In early November, FBI Director James Comey was in the headlines in Connecticut – not because of his involvement in the presidential election, but because of the price cutting he undertook on his luxury home in the Green Farms section of Westport.
Comey acquired the 3.17-acre, seven-bedroom, 2005-built property for $3 million in August 2010. Nearly five years later, he put the property back on the market with a price tag of nearly $3.4 million. However, more than a year passed and the property remained on the market. In early November, Comey cut the price down to $2.5 million – his fourth reduction in a span of 16 months.

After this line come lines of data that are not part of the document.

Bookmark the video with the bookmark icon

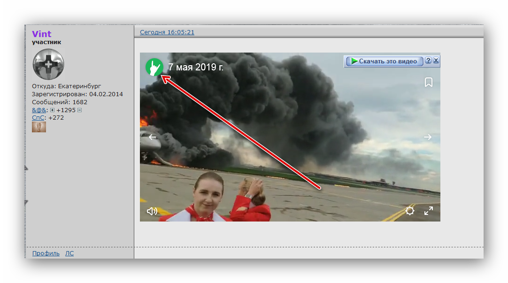coord(428,82)
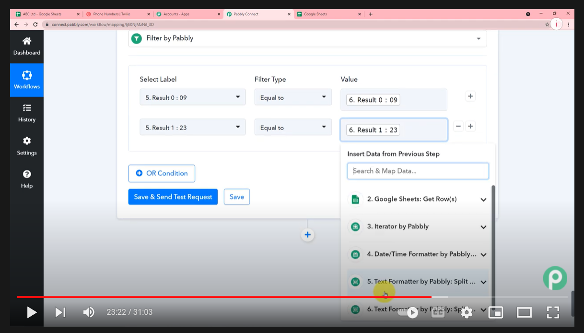The image size is (584, 333).
Task: Enter fullscreen video mode
Action: point(553,312)
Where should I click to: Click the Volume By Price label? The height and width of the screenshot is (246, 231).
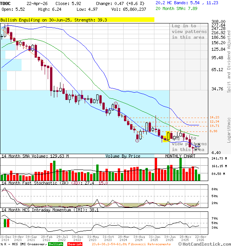[123, 156]
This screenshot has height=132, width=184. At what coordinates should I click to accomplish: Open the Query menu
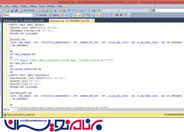[15, 6]
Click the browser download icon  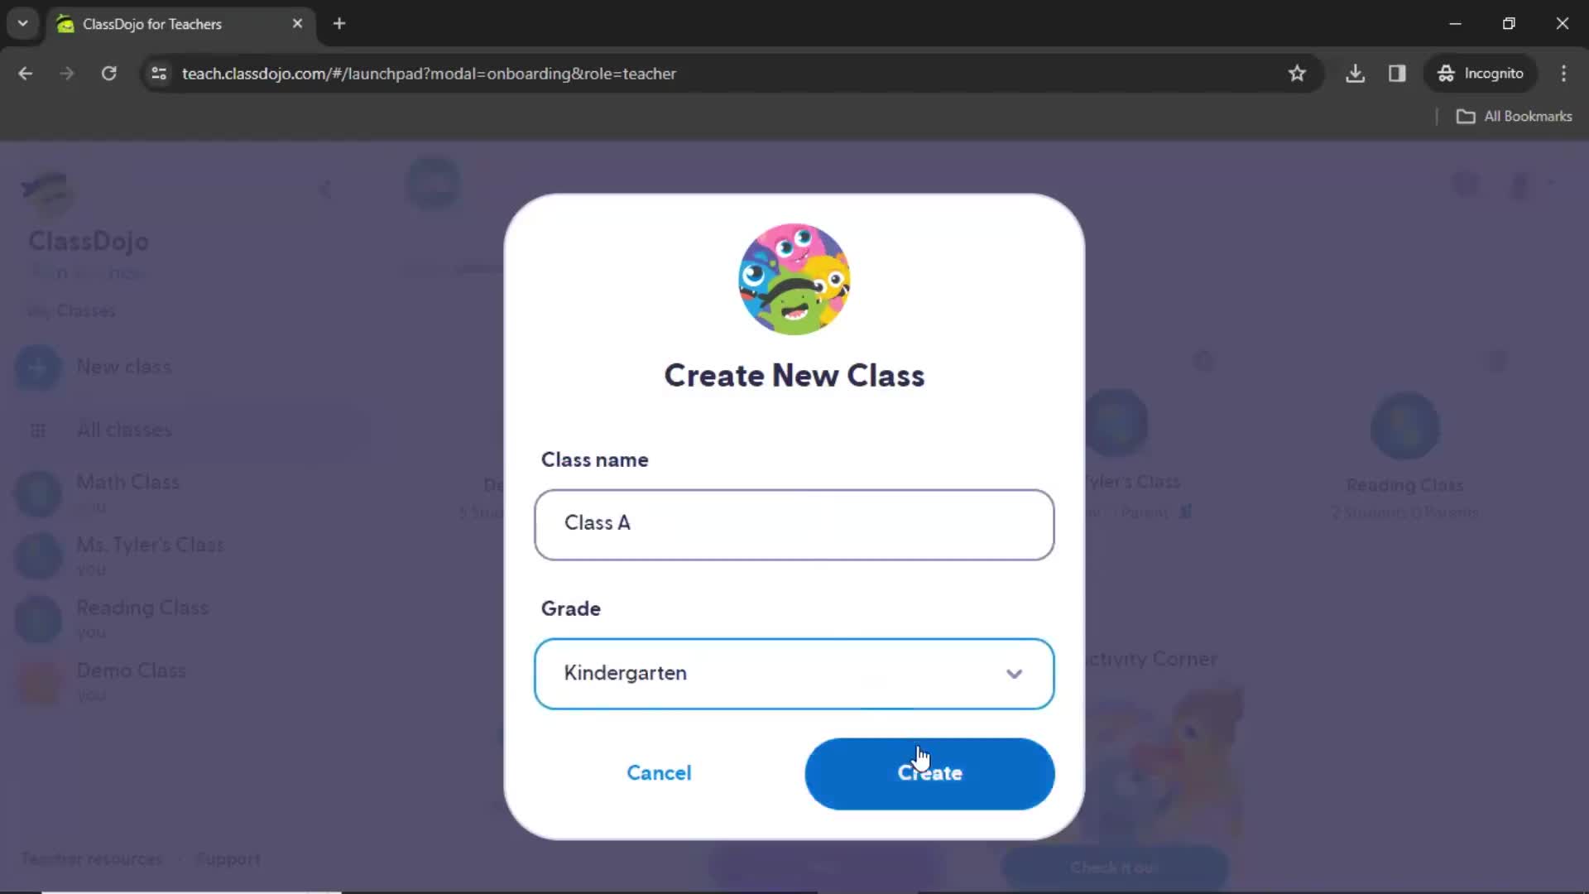[x=1356, y=73]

Comey’s situation is hardly unique. Within Fairfield County and across the border in Westchester County, the luxury residential property market is facing more than a few challenges. According to third quarter data released by Douglas Elliman Real Estate, Fairfield County’s luxury residential market median sales price was $1.825 million, down 14.3 percent from the $2.13 million level one year earlier, while the luxury price threshold fell 11.3 percent to $1.3 million. In Westchester, the luxury residential market’s median sales price was unchanged on a year-over-year basis at $2.15 million while the luxury price threshold slipped 0.3 percent to $1.64 million.
FBI Director James Comey’s still-unsold Wesport mansion. (MLS photo)
“The third quarter was very, very uninspired,” stated Cynthia Lawrence, a Danbury-based Realtor with the Danbury office of Coldwell Banker Residential Brokerage. “It was very flat, and the days on market were extremely high, with a minimum of 150 days. I knew of a lakefront property that was on the market for almost over a year.”
“A lot of real estate people in the luxury market are starting to bring prices down a little bit,” observed Wayne Frankel, CEO and regional owner of Greenwich-based Exit Realty of Connecticut, who added that some homeowners in these suburban luxury markets are finding themselves in a losing competition with their Manhattan counterparts. “Homeowners see a boom in New York City and feel, ‘We’re outside of the city and the market should be similar.’ But it is different. People tend to overprice a bit and Realtors tend to bring their prices down.”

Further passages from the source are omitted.